HARTFORD—U.S. Senators Chris Murphy (D-Conn.) and Richard Blumenthal (D-Conn.) on Thursday held a press conference in Hartford urging Connecticut residents to file their taxes as soon as possible, amid an unprecedented U.S. Department of the Treasury and the Internal Revenue Service (IRS) backlog. Given the agency’s chronic underfunding and challenges brought by COVID-19, Murphy and Blumenthal this week called on the IRS to provide penalty relief for frustrated taxpayers who have been unable to receive help. The senators also urged the U.S. Department of the Treasury to increase funding for the IRS, which would improve taxpayer services and modernize IT systems to file taxes and claim refunds. Taxpayers can begin filing their 2021 taxes as early as this week. 

“This is going to be challenging tax year, in part because the IRS is understaffed and using decades old technology that’s not keeping up with the pace of returns. We are going to continue pressing our colleagues to allocate additional resources to the IRS so that they can process these returns quickly, update their technology, and go after the big tax cheats. And we’re hoping that the IRS is going to take some steps in the short run to be able to process these claims faster,” said Murphy. “We’re pushing the IRS to be better this tax season to be able to get those returns turned around quickly.”

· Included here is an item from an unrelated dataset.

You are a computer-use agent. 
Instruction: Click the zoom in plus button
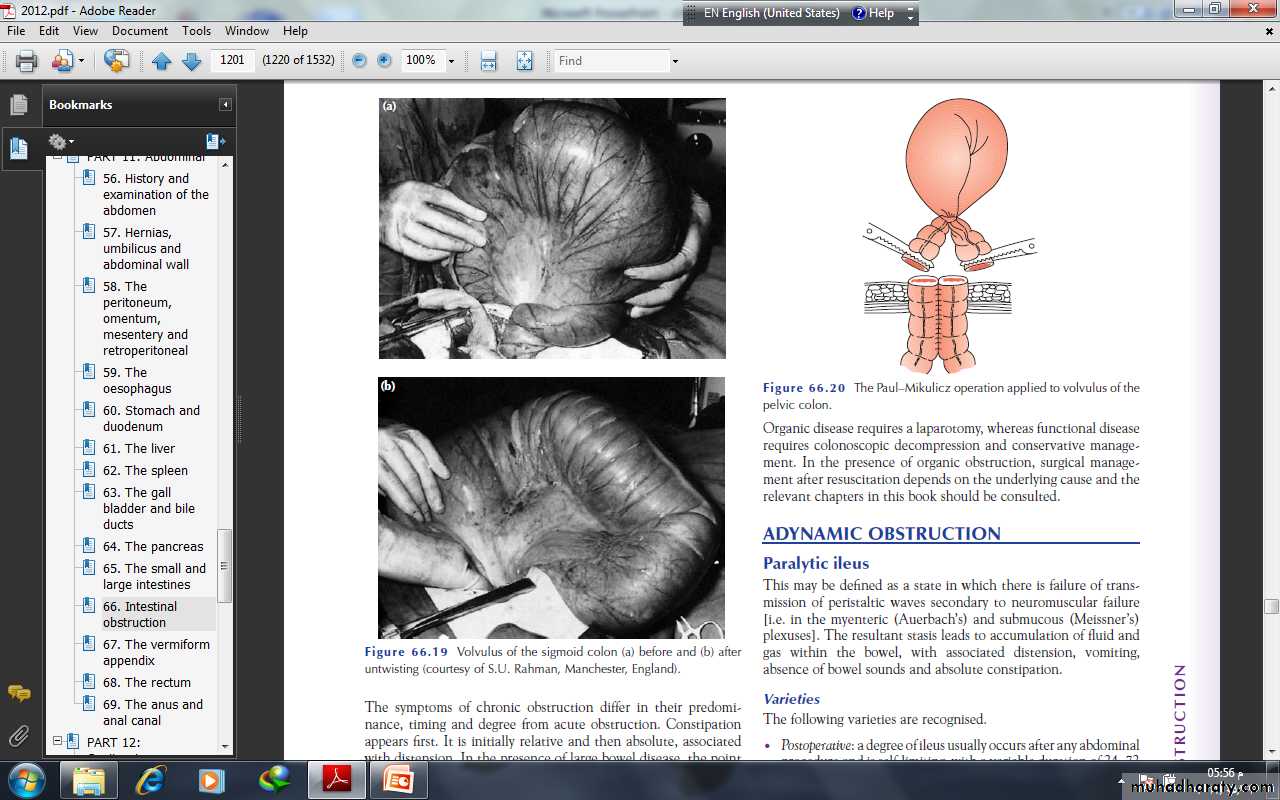[x=384, y=61]
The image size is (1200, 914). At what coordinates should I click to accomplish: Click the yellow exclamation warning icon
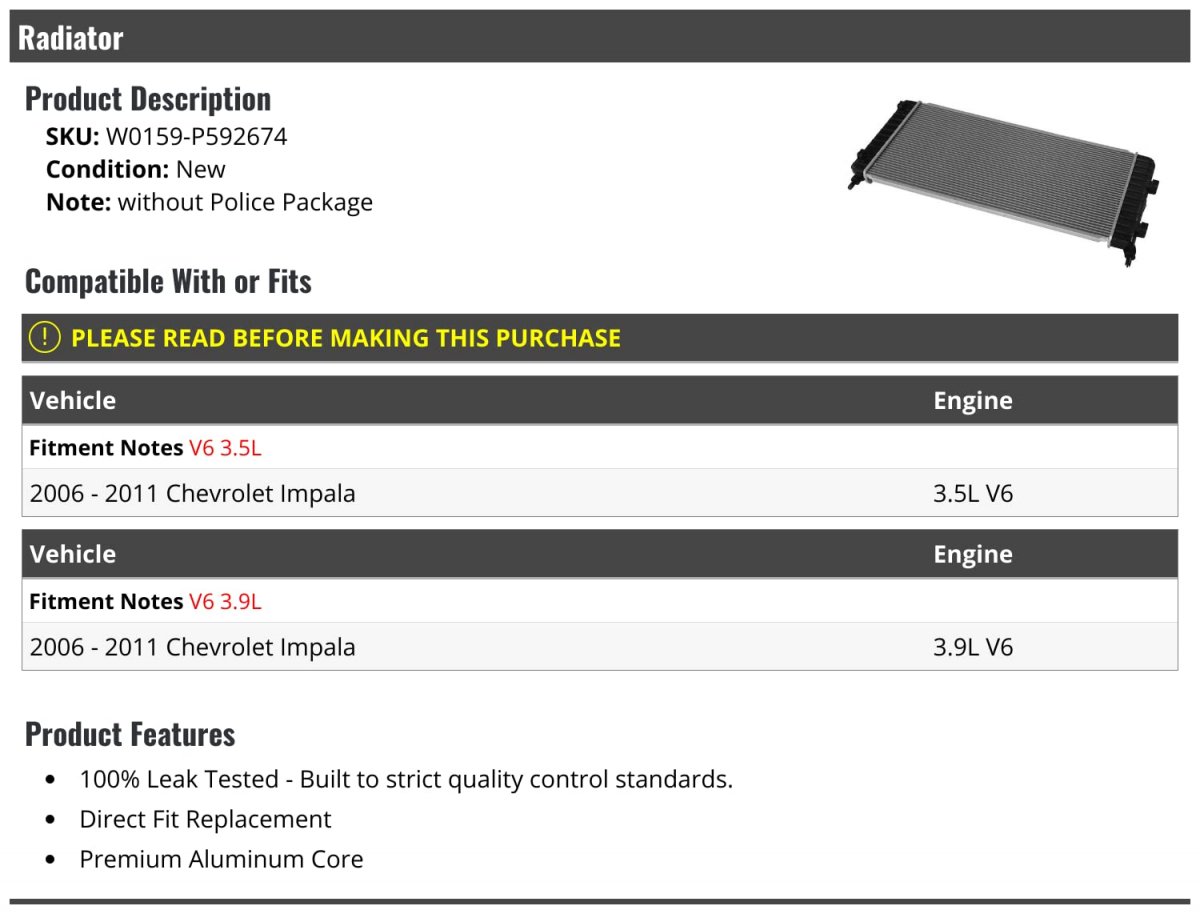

“Taxpayers deserve a responsive IRS that will promptly process their refunds while making cracking down on tax cheats.  IRS needs more resources to make up for years of reduced funding and staff at a time when the number of tax filers has increased,” said Blumenthal.

In a letter to U.S. Treasury Secretary Janet Yellen, Murphy and Blumenthal on Thursday expressed concern that persistent underfunding of the IRS will have negative effects on American taxpayers and called for a minimum 14% increase in annual IRS funding, and an $80 billion investment over 10 years.

This week, Murphy and Blumenthal called on the IRS to provide penalty relief for taxpayers amid extensive, ongoing processing backlogs at the IRS. As of late December 2021, the IRS continued to have a backlog of 6 million individual income tax returns and 2.3 million amended individual tax returns.